Datasets may have columns that are most accurately modeled as `Boolean` values. However, pandas usually loads these as `floats` by `default`, since defaulting to `Booleans` may have undesired effects like turning `NA` values into `Trues`. `fcc_survey_subset.xlsx` contains a string `ID` column and several `True/False` columns indicating `financial stressors`. 

In [None]:
# Load the data
survey_data = pd.read_excel("fcc_survey_subset.xlsx")
survey_data.head()

In [None]:
survey_data.info()

In [None]:
## Count NA values in each column of survey_data with isna() and sum()
## Note which columns besides ID.x, if any, have zero NAs.

survey_data.isnull().sum()

In [None]:
## We can see HasDebt and AttendedBootcamp columns has zero NAs

# Set read_excel()'s dtype argument to load the HasDebt and AttendedBootcamp column as Boolean data.

survey_data = pd.read_excel("fcc_survey_subset.xlsx", dtype = {"HasDebt": bool, "AttendedBootcamp": bool})
survey_data.head()

### Set custom true/false values

In Boolean columns, pandas automatically `recognizes` certain values, like `"TRUE" and 1`, as `True`, and others, like `"FALSE" and 0`, as `False`. Some datasets, like survey data, can use `unrecognized` values, such as `"Yes" and "No"`. Unrecognized values in a Boolean column are also changed to `True`.

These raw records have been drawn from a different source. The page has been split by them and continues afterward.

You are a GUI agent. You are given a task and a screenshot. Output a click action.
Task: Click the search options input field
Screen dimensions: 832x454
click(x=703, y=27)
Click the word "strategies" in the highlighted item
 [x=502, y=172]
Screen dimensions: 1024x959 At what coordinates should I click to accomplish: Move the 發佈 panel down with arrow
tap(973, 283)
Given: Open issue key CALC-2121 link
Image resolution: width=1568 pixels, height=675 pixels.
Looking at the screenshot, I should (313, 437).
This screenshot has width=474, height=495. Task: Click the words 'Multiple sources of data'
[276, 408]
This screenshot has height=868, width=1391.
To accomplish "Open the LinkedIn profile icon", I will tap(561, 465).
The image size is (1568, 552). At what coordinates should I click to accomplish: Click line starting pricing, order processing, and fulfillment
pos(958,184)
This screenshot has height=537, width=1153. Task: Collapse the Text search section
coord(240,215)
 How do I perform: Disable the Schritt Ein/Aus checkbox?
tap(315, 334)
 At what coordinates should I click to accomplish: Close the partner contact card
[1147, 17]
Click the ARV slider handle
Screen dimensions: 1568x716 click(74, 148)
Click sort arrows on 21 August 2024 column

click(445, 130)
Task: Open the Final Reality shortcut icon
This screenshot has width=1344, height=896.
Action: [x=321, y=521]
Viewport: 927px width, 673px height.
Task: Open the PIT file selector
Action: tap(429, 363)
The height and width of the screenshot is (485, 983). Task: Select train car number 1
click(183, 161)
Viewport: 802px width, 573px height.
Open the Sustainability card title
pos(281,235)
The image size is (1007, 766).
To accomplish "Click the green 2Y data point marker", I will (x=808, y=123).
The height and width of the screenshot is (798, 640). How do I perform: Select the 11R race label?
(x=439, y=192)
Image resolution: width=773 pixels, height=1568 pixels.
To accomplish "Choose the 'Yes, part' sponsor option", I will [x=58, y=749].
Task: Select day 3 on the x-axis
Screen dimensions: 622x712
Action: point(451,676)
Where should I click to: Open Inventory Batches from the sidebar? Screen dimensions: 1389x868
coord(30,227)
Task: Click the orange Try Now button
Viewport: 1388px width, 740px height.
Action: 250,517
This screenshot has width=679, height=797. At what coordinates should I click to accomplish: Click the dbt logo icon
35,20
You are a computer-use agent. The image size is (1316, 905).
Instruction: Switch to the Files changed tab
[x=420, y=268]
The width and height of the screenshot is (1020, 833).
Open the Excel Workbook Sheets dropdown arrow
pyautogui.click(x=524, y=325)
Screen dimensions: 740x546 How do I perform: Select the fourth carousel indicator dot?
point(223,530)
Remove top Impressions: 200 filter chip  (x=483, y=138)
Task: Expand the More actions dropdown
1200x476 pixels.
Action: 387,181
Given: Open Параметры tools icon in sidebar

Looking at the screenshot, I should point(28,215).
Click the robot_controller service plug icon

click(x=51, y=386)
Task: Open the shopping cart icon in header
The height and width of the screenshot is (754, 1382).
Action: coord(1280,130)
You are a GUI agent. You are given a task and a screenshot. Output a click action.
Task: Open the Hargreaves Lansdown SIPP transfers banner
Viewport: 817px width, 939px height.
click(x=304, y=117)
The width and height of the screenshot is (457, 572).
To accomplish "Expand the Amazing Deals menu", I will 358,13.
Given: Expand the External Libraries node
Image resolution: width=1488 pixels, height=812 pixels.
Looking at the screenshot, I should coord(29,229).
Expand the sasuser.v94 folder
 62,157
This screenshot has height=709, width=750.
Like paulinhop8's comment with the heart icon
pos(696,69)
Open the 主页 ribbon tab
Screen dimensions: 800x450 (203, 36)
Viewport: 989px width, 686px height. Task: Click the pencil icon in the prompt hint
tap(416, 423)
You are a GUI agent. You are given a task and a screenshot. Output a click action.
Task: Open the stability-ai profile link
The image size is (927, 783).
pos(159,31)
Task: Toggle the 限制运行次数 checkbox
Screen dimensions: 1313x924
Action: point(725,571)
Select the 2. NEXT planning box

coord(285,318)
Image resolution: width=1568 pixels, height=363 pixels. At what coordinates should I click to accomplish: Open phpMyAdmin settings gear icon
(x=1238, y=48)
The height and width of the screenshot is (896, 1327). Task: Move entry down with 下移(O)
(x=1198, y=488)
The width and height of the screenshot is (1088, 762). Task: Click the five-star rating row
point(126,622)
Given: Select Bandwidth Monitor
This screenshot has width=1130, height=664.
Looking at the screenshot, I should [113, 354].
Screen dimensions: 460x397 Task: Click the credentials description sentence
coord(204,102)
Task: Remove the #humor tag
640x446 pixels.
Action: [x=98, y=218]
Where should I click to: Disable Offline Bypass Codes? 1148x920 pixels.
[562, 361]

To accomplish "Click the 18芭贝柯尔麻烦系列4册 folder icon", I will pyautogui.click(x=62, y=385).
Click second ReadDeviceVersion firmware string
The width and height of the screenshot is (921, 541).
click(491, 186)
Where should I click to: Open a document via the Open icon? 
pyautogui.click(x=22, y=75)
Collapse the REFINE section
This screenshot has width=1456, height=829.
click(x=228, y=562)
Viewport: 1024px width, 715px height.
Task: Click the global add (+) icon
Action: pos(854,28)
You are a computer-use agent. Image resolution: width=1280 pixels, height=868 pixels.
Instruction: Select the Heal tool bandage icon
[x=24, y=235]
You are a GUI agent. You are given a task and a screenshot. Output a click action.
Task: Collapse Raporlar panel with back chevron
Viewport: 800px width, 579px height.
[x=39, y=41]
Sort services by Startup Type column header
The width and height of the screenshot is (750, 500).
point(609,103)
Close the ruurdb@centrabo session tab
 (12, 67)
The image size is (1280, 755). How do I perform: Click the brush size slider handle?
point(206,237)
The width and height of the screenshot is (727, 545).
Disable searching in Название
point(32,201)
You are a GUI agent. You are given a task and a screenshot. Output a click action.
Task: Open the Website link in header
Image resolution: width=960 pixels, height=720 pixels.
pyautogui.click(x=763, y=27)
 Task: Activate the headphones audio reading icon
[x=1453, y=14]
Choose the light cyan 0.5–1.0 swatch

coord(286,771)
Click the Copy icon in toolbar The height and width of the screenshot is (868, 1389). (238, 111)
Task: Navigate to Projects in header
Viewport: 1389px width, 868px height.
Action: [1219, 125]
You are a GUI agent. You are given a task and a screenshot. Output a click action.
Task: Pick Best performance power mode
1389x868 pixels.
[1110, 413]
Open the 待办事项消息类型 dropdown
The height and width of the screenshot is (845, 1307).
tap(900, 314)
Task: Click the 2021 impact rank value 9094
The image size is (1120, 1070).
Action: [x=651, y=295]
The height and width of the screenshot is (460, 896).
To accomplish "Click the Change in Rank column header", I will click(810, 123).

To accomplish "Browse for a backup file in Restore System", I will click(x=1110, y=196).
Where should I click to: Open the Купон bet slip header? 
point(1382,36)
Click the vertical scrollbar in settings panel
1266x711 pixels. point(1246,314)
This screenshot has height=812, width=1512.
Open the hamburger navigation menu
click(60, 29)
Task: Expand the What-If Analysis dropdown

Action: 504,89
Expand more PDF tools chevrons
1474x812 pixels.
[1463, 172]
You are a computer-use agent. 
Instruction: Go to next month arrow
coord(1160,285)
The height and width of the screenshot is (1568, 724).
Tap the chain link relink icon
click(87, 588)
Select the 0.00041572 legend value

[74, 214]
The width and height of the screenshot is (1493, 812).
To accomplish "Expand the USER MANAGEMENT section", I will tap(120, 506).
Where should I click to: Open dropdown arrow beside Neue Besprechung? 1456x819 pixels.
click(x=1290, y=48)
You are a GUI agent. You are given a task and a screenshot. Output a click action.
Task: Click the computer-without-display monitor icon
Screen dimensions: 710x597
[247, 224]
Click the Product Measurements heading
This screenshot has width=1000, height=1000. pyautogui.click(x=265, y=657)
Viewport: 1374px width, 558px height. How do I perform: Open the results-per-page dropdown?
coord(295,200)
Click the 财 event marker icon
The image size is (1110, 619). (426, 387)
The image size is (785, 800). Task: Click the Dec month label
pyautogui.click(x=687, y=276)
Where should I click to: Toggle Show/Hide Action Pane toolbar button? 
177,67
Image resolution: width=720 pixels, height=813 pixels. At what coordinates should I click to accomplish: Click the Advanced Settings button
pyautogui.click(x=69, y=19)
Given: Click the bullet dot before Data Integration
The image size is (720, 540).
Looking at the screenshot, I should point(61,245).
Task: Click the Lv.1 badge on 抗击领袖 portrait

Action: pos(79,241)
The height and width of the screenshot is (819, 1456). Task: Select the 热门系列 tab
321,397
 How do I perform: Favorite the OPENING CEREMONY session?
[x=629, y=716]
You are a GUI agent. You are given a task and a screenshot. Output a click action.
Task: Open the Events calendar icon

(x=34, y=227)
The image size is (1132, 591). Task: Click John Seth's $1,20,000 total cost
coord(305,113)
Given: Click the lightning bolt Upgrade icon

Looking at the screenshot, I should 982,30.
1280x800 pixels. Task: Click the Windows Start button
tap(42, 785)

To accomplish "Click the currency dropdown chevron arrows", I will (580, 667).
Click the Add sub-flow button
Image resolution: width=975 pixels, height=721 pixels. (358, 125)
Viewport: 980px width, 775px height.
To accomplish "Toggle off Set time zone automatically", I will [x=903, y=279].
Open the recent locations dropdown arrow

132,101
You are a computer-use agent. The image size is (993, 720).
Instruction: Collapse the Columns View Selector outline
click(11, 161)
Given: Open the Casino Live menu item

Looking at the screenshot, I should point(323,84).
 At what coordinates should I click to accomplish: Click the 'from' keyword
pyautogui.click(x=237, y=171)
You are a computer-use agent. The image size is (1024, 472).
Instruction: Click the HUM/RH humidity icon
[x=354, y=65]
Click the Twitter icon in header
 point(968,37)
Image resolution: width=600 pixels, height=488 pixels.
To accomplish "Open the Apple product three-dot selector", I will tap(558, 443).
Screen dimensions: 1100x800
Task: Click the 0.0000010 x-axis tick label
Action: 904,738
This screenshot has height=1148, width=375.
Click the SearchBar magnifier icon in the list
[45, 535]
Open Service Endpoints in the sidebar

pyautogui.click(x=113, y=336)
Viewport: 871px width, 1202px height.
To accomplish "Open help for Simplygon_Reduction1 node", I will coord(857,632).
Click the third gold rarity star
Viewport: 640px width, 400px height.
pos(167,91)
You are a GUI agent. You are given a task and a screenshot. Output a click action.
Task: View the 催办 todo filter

For practice purposes, some Boolean columns in the New Developer Survey have been coded this way. 

Use `read_excel()` 's `true_values` argument to set custom `True` values . Use `false_values` to set custom `False` values. Each takes a `list` of values to treat as `True / False` , respectively. Custom True / False values are only `applied` to columns set as `Boolean`.

In [None]:
# Load file with Yes as a True value and No as a False value
survey_subset = pd.read_excel("fcc_survey_subset.xlsx",
                              dtype={"HasDebt": bool,
                              "AttendedBootcamp": bool},
                              true_values = ["Yes"],
                              false_values = ["No"])

# View the data
survey_subset.head()

### Modifying imports: Parsing dates

pandas does not infer that columns contain datetime data; it interprets them as object or string data unless told otherwise. Correctly modeling datetimes is easy when they are in a standard format -- we can use the parse_dates argument to tell read_excel() to read columns as datetime data.

### Ex 6:

The New Developer Survey responses contain some columns with easy-to-parse timestamps. In this exercise, you'll make sure they're the right data type.

1.Load `fcc-new-coder-survey.xlsx`, making sure that the `Part1StartTime` column is parsed as `datetime` data

2.View the first few values of the `survey_data.Part1StartTime` to make sure it contains `datetimes`.

In [None]:
# Read spreadsheet and assign it to survey_responses
survey_responses = pd.read_excel('fcc-new-coder-survey.xlsx', skiprows = 2)
#survey_responses.head()

In [None]:
survey_responses["Part1StartTime"].head()

In [None]:
## We can see that this dates are count as an object
## We need to convert them as datetime data

survey_responses = pd.read_excel('fcc-new-coder-survey.xlsx', skiprows = 2, parse_dates = ["Part1StartTime"])

In [None]:
# View the first few values of the survey_data.Part1StartTime to make sure it contains datetimes.
survey_responses["Part1StartTime"].head()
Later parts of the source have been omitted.